## How to complete this task
Only lines, not pictures: please repeat exactly the lines from the one with "Task: Enable the" through the end of the listing.

## Records supplied
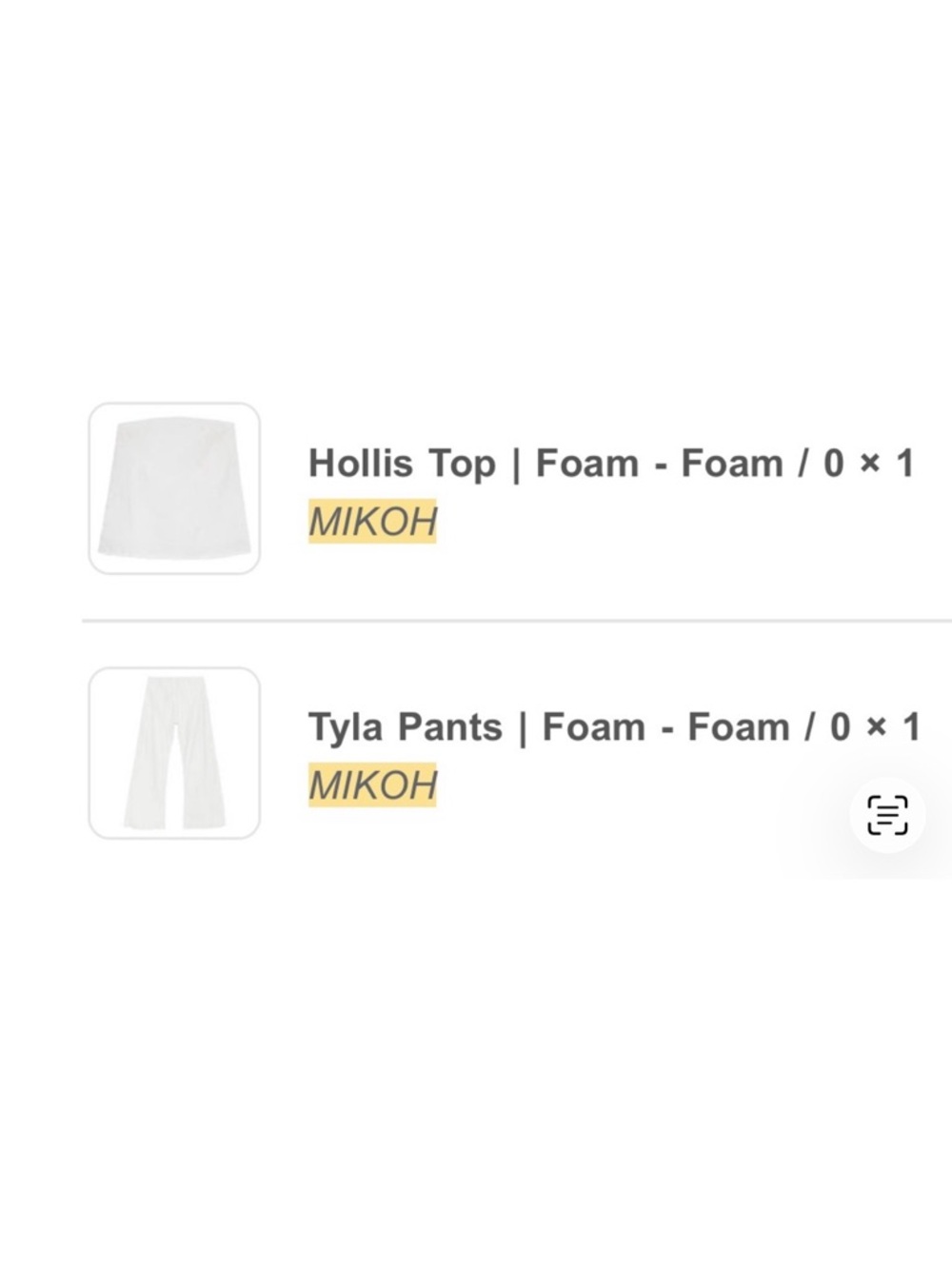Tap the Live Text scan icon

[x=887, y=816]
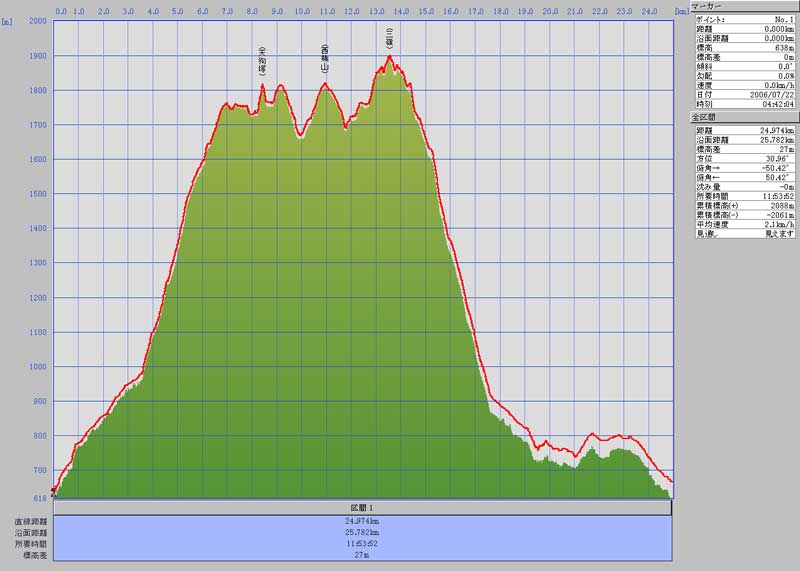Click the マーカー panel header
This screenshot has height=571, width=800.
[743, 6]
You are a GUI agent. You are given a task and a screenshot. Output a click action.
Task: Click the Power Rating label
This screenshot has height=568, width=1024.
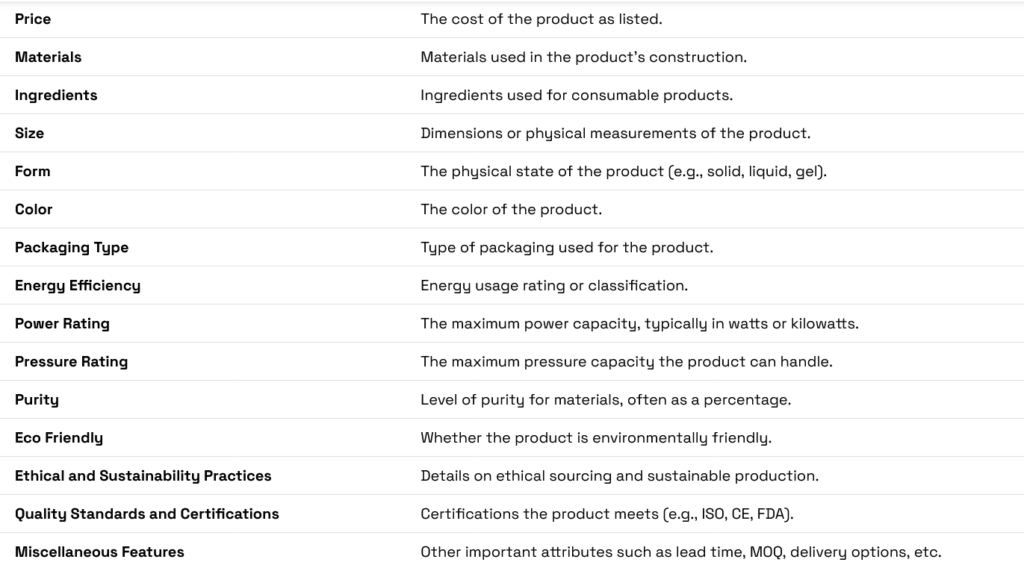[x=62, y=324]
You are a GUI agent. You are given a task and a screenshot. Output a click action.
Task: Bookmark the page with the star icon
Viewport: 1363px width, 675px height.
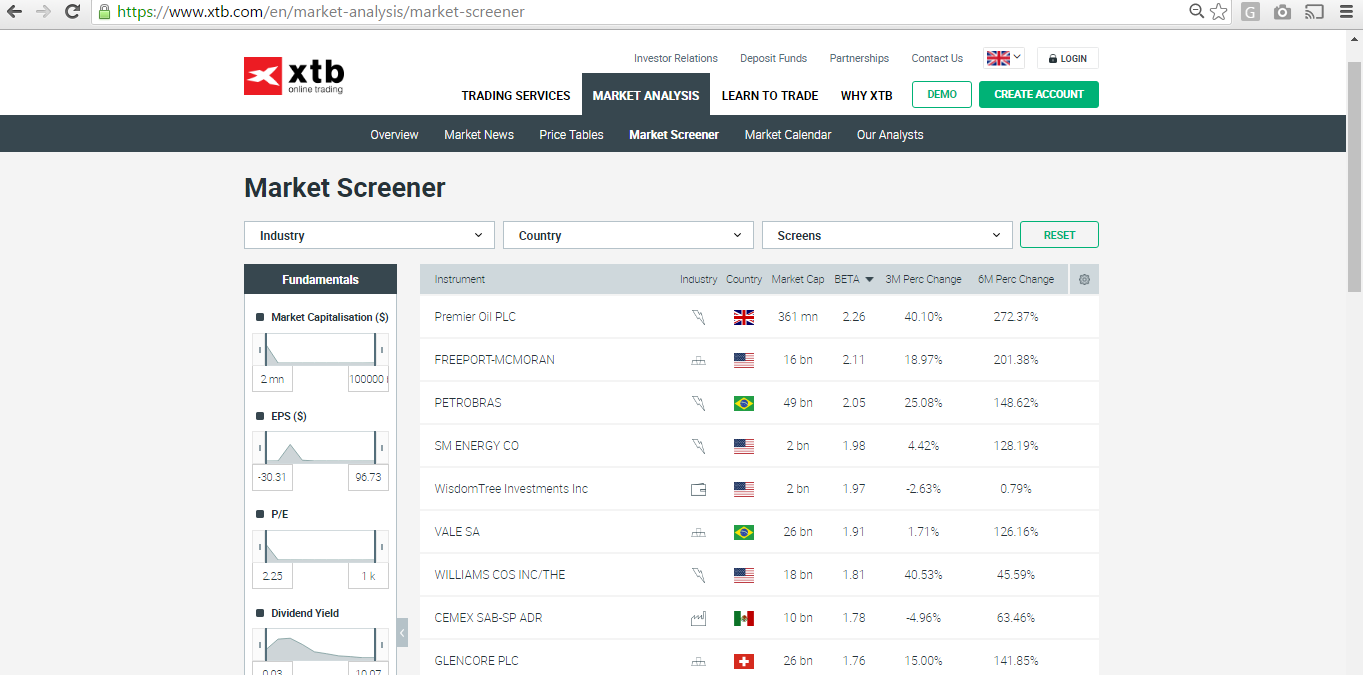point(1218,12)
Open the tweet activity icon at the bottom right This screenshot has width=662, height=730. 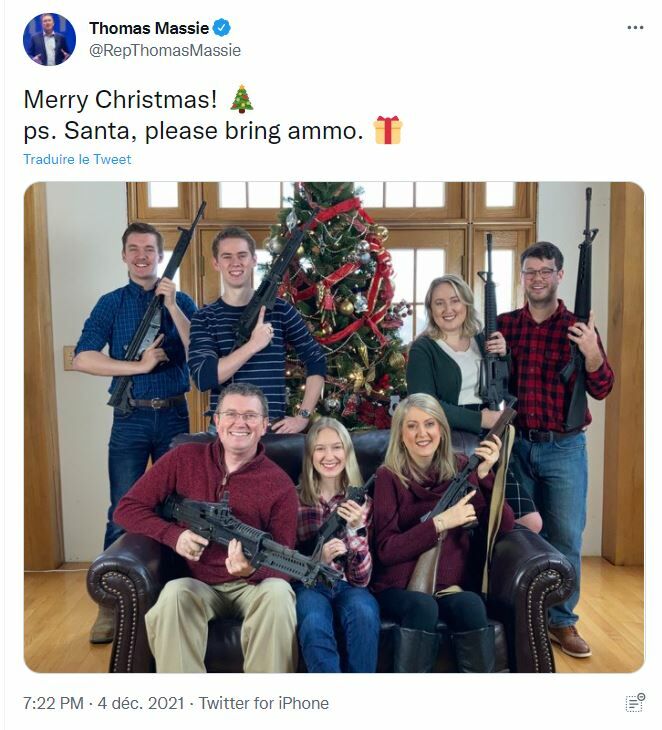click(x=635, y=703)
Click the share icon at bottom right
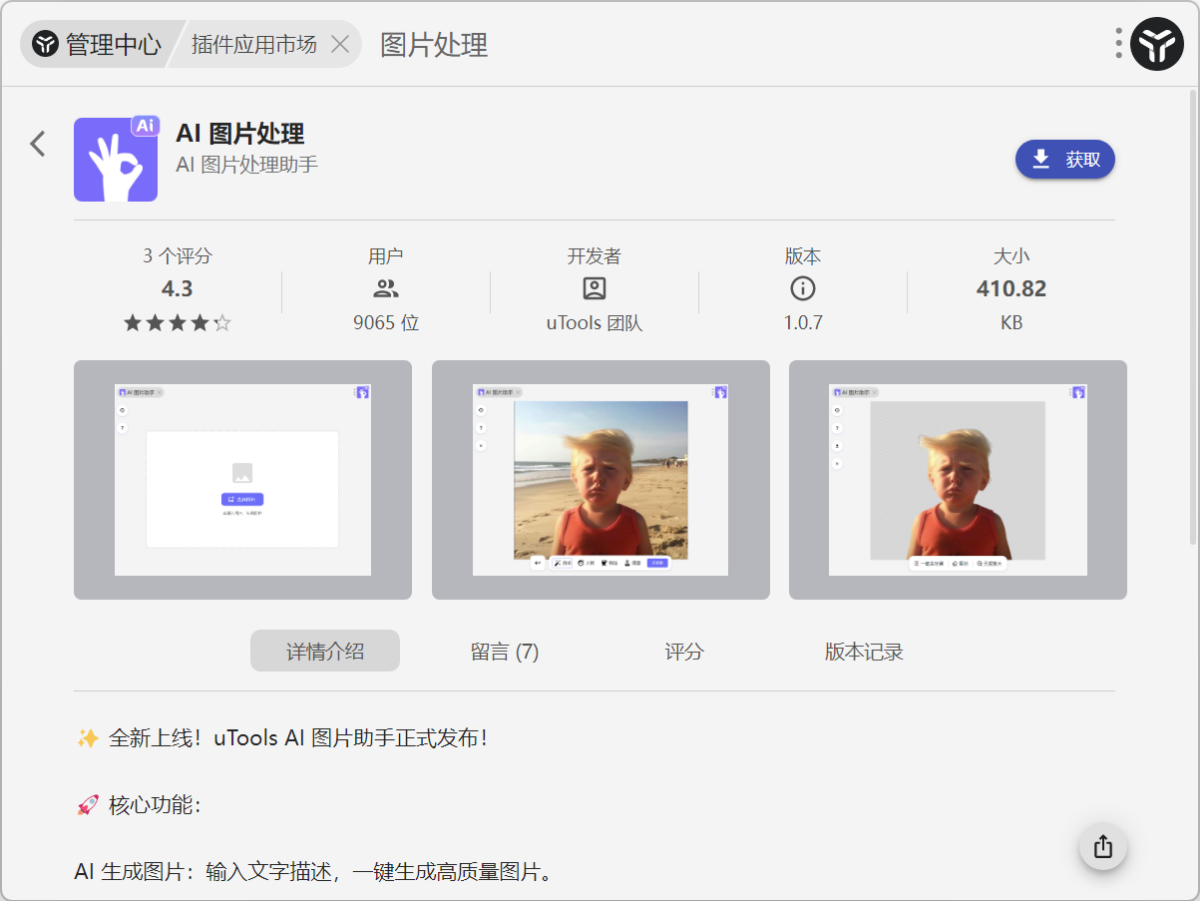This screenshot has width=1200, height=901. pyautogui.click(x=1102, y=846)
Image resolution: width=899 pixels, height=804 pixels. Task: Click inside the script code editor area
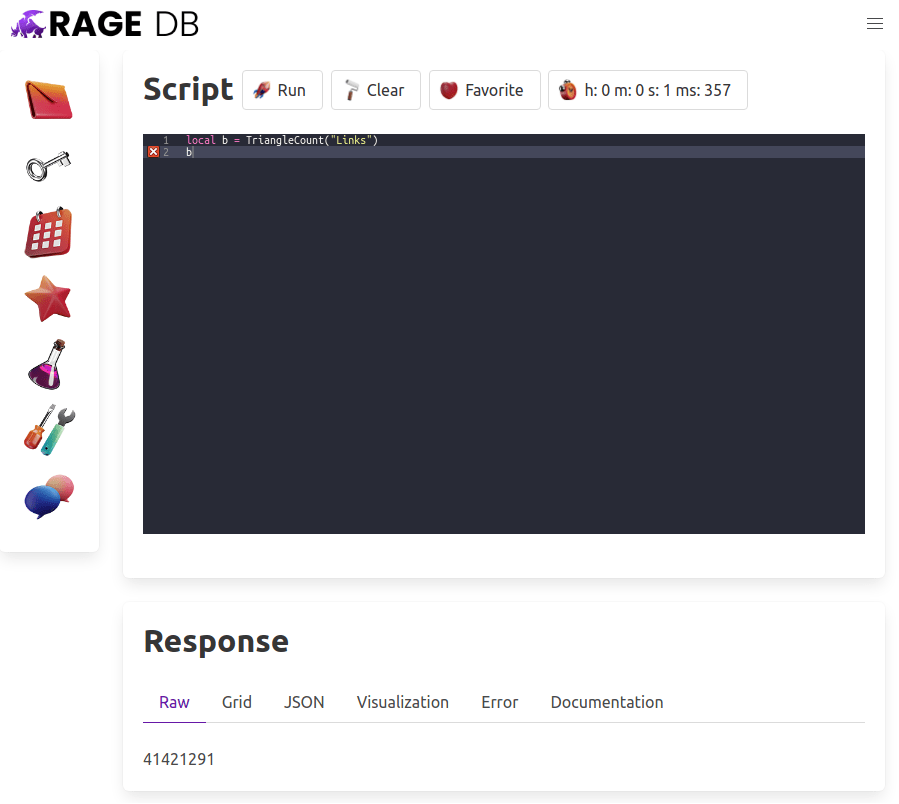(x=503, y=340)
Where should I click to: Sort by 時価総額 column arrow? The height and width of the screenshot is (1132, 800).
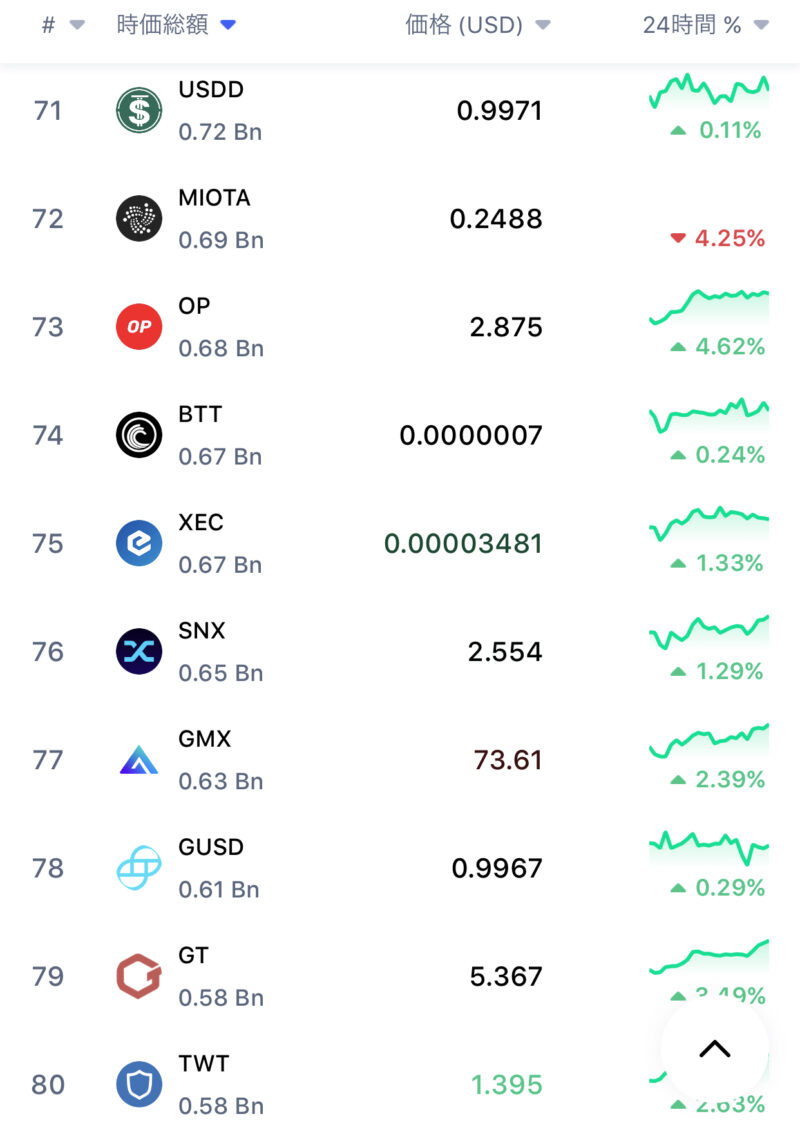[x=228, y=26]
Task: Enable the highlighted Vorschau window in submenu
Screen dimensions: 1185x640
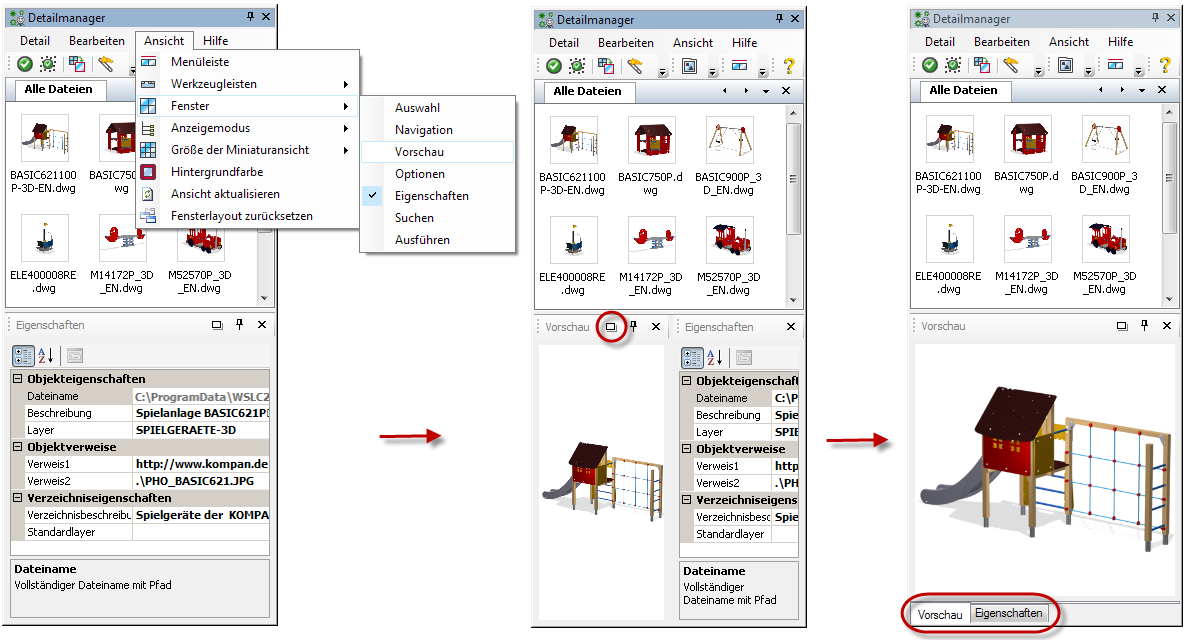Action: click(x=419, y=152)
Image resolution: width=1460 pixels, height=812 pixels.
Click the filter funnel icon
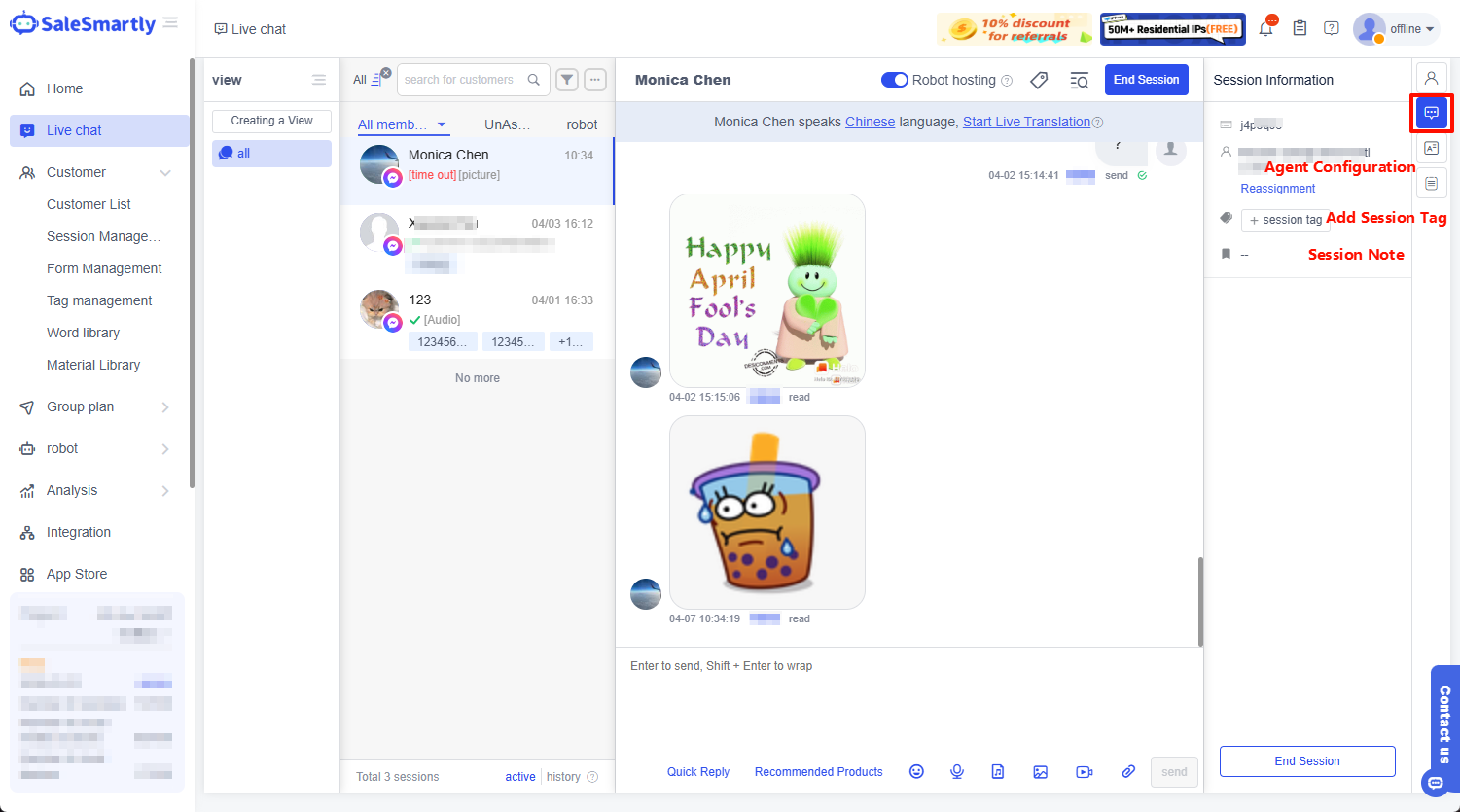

## Task answer
Task: Enable the highlighted Vorschau window in submenu
Screen dimensions: 1185x640
Action: click(x=419, y=152)
Image resolution: width=1460 pixels, height=812 pixels.
Click the filter funnel icon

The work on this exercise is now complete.